* **Short exercise**
Continue the Berlin interview excerpt, starting right after its final sentence.

* **Excerpted passage**
----------------
CS: When I was at uni I studied fascism – that was my major in history – and slavery. So I’ve always been interested in totalitarian states. Then my husband’s family are German Jews and his grandma left Berlin in 1937, which was quite late. So my whole kind of history makes it a dynamic place to be because I’m always fighting with it and fighting with the culture. I love the way that the German people in Berlin are also doing that, so you feel empowered and you feel curious and you’re allowed to say what you think.

It’s one of the few places in the world where they deal with the history in a really dynamic way and it’s part of the everyday. It's a living, breathing history and that made it such a dynamic place to make this film, because we were talking to people like Max, whose family are from the GDR. His mother had a Stasi file on her that she was allowed to read after the Wall came down and she discovered that her boyfriend had been spying on her.
----------------
* **Provided data**
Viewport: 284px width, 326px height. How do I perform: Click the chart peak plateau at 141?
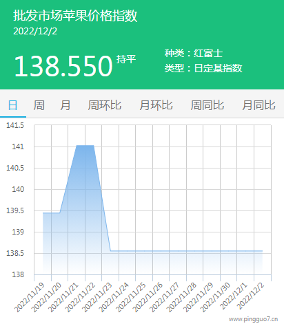(85, 145)
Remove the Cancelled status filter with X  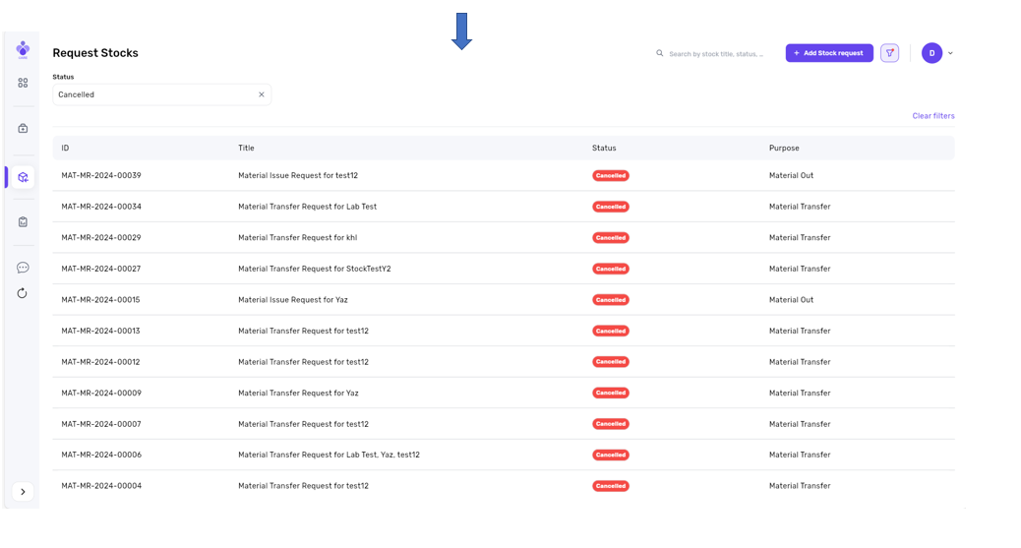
----------------
* **Solved exercise**
Polly and I were both really interested in the mix of politics in the film, the sexuality and gender issues as well as it being emotional. For me I always have to relate on an emotional level, like with Lore. I’m not interested in making intellectual films; it has to be something where I’m going to touch the audience and affect them. I hope we succeeded with that.”

Watch trailer:




Watch 'Berlin Syndrome'

Sunday 13 June, 12:20am on SBS VICELAND (streaming after broadcast at SBS On Demand)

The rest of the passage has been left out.